Daí veio a primeira mudança de nome de sua banda que passou a se chamar "Africa'70". Vivendo na ilegalidade, antes de terem de se retirar do país, realizaram uma rápida sessão de gravação em Los Angeles, que mais tarde viria a ser lançado como "The '69 Los Angeles Sessions".

.
Expensive Shit


Fela retornou com sua banda para a Nigéria, inaugurando a “República Kalakuta”, uma comuna, um estúdio de gravação e uma casa para muitos que se ligavam a ele e à sua banda. Mais tarde, declarou a "RK" independente do Estado da Nigéria. Montou a “Afro-Spot”, uma boate no Empire Hotel, e depois a “Afrika Shrine”, onde cantava regularmente. Também mudou o seu nome do meio para "Anikulapo" (que significa "aquele que carrega a morte no bolso"), declarando que o seu nome do meio original, Ransome, era um nome de escravo.

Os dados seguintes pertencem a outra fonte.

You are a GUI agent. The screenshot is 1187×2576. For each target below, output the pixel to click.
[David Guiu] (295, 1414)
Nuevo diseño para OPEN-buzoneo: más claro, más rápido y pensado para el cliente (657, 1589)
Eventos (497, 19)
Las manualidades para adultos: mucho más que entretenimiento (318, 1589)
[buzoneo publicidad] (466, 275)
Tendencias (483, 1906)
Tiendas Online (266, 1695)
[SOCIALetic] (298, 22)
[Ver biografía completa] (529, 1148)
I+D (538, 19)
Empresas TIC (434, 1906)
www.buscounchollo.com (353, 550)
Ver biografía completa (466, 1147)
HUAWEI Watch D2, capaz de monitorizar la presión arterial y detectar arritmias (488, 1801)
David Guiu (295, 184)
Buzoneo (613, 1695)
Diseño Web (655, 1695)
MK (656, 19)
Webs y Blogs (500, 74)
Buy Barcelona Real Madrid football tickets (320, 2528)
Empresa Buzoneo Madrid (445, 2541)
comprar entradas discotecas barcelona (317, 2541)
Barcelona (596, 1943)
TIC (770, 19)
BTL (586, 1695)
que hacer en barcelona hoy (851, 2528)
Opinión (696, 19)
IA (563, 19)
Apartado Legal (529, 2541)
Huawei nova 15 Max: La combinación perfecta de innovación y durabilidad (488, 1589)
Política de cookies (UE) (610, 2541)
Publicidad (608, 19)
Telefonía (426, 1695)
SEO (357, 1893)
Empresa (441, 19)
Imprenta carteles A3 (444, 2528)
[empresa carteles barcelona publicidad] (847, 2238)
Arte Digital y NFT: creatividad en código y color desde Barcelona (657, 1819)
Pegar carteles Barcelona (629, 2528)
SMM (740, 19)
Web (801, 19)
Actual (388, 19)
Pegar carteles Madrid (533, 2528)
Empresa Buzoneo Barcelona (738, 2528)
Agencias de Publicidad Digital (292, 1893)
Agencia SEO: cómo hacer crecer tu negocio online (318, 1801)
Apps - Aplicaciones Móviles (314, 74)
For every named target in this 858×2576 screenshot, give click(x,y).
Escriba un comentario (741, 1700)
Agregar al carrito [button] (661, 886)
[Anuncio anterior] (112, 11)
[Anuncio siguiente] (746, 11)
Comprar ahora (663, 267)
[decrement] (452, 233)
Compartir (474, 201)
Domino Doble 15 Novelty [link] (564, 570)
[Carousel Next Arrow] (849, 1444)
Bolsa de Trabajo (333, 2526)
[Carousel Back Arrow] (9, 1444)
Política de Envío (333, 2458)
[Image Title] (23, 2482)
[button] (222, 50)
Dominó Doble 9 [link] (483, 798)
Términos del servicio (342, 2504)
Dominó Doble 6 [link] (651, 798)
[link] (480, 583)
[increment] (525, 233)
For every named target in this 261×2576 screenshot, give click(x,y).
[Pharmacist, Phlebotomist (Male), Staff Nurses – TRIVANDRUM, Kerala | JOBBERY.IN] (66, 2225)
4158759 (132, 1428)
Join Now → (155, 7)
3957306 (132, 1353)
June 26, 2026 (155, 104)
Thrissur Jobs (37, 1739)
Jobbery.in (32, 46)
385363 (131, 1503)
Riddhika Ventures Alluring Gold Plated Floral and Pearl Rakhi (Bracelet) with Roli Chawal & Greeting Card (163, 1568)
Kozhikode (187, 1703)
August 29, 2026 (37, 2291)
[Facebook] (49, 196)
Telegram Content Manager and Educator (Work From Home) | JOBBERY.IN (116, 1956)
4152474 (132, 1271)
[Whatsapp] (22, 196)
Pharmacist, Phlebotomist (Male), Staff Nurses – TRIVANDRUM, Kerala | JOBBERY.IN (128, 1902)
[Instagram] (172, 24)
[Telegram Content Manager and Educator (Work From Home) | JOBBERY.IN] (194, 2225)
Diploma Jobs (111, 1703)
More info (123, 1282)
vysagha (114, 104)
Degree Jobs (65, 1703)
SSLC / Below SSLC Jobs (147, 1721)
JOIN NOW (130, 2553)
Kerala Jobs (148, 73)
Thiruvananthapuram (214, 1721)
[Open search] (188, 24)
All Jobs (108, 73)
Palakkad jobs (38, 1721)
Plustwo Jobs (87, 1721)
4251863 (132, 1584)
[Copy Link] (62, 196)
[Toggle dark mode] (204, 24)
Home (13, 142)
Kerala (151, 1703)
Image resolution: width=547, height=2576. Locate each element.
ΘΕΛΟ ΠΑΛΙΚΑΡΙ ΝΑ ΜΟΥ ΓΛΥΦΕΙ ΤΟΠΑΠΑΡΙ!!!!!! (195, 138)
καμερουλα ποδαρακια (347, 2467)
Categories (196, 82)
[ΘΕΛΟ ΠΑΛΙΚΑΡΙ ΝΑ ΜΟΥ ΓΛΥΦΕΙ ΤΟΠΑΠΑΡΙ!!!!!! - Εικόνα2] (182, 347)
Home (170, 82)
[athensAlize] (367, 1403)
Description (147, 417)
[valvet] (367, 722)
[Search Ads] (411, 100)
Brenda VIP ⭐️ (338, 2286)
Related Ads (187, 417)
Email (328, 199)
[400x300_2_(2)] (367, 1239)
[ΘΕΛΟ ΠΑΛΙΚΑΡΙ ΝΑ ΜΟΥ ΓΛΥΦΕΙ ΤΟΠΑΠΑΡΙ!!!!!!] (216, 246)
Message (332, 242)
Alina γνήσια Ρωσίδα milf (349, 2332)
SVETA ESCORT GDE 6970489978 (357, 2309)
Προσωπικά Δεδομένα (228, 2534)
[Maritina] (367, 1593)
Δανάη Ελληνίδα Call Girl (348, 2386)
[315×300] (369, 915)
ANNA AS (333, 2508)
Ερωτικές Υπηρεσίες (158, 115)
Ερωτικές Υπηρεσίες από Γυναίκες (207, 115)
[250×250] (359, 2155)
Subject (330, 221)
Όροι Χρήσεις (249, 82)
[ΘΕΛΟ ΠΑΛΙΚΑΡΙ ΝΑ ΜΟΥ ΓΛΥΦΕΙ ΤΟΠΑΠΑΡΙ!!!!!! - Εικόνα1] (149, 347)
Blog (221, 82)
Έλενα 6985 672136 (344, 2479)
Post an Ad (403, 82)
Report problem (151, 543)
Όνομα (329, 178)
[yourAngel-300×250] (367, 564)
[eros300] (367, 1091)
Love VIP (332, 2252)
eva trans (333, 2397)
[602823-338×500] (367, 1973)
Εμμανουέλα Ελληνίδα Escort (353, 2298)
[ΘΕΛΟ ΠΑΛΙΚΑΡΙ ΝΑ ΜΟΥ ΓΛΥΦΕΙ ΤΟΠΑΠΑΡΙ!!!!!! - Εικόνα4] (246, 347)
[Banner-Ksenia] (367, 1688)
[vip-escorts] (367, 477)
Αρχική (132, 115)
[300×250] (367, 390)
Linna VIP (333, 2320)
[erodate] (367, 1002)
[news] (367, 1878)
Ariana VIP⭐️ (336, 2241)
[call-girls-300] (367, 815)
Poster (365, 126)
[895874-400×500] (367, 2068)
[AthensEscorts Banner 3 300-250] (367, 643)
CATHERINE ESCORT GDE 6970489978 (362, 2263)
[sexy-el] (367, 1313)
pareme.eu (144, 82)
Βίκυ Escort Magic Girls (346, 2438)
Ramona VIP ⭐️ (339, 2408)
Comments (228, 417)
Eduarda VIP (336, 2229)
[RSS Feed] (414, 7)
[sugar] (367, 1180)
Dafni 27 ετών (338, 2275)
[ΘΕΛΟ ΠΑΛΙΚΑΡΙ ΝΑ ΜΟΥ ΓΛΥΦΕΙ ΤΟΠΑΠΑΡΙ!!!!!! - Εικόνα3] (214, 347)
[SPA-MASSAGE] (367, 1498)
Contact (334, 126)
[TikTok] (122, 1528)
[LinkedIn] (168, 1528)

As gravações continuaram e sua arte vai se torna cada vez mais política. Sua música popularizou-se imensamente entre os cidadãos nigerianos e africanos em geral. Ele decidiu cantar em um Pidgin baseado no inglês de forma que sua música pudesse ser apreciada por indivíduos de toda a África, onde as línguas faladas locais são muito diversas e numerosas. Quanto mais se politizava e mais se tornava popular na Nigéria e em todo lugar, mais incomodava ao governo de então.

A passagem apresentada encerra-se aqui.